Она взяла клочок бумаги, перо. Лениво вывела на нем: «Любезный сир Эберт, вы ленивая невразумительная скотина. Потрудитесь объяснить, где пропадаете эти дни и извольте притащить вашу голову сюда – мне кажется из нее выйдет весьма неплохая чаша для пунша.» Она нарисовала внизу пару завитушек, приписала витиеватую «С», полюбовалась своим творением. Фыркнула, скомкала бумагу и бросила в угол. С каким удовольствием она послала бы ему это письмо, лишь бы посмотреть, как медленно сползет с него эта невозмутимая маска. Это было бы забавно. Крайне забавно.
– Все переводишь чернила? – Магнус подошел сзади и коротко поцеловал ее в макушку. – Ты же никогда не любила писать.
– Писала письмо своему благоверному, – сказала она, глядя ему прямо в глаза. Ее забавляло, как изредка в них вспыхивали огоньки жгучей ревности, в которой он никогда не признается. – Говорила, что хочу снять с плеч его голову и использовать не по назначению.
– Я всегда знал, что душа твоя нежна и добра, – язвительно улыбнулся он. – Прекращай строить из себя оскорбленную невинность. У меня для тебя есть подарок.
Сольвег фыркнула. Подарков от нищего аптекаря ждать не приходится. Но если он все же собрался с духом и принес ей отраву для верного рыцаря, то она будет ему благодарна, хотя это и было не к спеху.
Он положил перед ней большой лист бумаги, сложенный вчетверо и скрепленный печатью. Печать дома Гальва, ее любезного жениха.
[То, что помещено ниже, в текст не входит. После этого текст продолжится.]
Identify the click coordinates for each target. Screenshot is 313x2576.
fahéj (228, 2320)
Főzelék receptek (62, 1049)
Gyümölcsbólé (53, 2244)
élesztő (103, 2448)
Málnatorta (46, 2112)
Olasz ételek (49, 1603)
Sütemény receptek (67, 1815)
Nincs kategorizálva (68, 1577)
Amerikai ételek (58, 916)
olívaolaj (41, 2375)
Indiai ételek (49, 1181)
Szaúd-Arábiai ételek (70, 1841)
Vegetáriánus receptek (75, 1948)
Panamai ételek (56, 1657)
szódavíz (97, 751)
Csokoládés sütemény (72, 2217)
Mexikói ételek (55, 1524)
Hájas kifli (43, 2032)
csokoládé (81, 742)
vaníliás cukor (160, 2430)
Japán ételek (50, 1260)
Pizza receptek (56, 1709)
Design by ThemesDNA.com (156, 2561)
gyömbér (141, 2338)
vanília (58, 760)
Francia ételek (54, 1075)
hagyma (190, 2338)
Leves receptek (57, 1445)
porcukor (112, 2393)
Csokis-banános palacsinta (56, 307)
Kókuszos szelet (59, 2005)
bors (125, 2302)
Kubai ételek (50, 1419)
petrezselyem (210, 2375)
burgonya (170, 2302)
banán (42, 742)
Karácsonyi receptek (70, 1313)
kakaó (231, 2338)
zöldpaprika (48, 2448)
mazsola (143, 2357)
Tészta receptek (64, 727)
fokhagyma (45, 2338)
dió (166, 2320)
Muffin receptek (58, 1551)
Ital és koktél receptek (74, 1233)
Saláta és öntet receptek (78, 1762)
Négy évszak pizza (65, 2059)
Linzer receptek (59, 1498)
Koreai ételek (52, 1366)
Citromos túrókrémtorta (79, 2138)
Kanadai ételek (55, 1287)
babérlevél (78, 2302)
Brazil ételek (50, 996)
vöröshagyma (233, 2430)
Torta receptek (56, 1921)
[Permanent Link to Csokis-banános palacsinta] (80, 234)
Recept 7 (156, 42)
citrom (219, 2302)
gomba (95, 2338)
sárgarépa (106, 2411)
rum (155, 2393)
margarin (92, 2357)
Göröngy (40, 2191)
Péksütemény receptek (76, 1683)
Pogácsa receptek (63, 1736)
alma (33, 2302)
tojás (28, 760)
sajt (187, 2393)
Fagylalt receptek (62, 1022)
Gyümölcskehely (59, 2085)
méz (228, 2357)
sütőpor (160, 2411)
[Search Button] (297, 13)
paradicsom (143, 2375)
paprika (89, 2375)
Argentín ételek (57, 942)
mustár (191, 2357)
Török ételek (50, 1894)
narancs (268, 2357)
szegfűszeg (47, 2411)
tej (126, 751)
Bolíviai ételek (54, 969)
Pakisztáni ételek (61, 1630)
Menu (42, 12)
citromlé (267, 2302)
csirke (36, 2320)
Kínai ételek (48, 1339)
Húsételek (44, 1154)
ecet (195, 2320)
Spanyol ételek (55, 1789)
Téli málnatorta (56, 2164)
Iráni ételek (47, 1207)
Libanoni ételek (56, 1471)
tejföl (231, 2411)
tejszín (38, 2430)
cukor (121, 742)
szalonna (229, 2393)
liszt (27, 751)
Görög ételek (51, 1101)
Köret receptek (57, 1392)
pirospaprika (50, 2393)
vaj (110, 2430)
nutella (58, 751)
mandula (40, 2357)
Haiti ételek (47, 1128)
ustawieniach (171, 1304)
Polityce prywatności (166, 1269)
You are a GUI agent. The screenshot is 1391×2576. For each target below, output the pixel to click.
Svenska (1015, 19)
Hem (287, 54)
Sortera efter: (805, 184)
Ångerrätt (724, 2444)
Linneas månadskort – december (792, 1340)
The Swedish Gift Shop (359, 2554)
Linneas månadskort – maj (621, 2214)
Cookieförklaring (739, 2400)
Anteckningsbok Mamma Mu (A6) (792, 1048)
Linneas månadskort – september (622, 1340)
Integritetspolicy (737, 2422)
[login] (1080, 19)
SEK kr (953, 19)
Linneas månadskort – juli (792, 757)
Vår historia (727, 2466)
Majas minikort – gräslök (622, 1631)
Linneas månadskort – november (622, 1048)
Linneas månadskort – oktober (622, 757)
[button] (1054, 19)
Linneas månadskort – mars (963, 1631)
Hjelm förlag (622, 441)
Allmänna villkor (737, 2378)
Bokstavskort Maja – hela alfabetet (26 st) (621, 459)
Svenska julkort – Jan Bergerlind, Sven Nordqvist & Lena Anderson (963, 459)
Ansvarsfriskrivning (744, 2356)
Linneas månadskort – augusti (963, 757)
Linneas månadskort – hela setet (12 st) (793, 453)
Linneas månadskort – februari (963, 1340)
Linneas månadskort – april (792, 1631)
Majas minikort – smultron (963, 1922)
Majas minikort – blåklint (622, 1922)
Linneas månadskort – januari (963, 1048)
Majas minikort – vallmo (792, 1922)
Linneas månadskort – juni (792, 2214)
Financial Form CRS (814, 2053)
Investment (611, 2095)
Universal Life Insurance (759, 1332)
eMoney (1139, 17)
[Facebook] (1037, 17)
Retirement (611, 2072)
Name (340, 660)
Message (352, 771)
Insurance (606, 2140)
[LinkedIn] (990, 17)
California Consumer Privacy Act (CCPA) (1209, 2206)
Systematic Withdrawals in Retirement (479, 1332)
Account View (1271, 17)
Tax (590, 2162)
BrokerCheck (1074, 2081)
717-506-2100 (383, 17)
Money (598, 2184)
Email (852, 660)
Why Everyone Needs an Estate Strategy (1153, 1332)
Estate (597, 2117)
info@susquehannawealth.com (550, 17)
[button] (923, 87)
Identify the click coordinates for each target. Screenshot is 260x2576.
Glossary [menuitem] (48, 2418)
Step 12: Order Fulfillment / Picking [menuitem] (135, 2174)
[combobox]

Рядом лежало еще несколько подобных листков с печатью главного банка страны. Сольвег удивленно вскинула тонкие брови и посмотрела на гостя.
– Что это?
– То, что мне удалось раздобыть, – он усмехнулся. – За весьма приличную плату, моя дорогая. Это семейство никогда не отличалось большой щепетильностью в вопросах охраны. Они и понятия не имеют, что даже некоторая прислуга недолюбливает выскочек. Десяток монет здесь, десяток там… В общем это из личного стола твоего рыцаря-торгаша. Вскрой печать.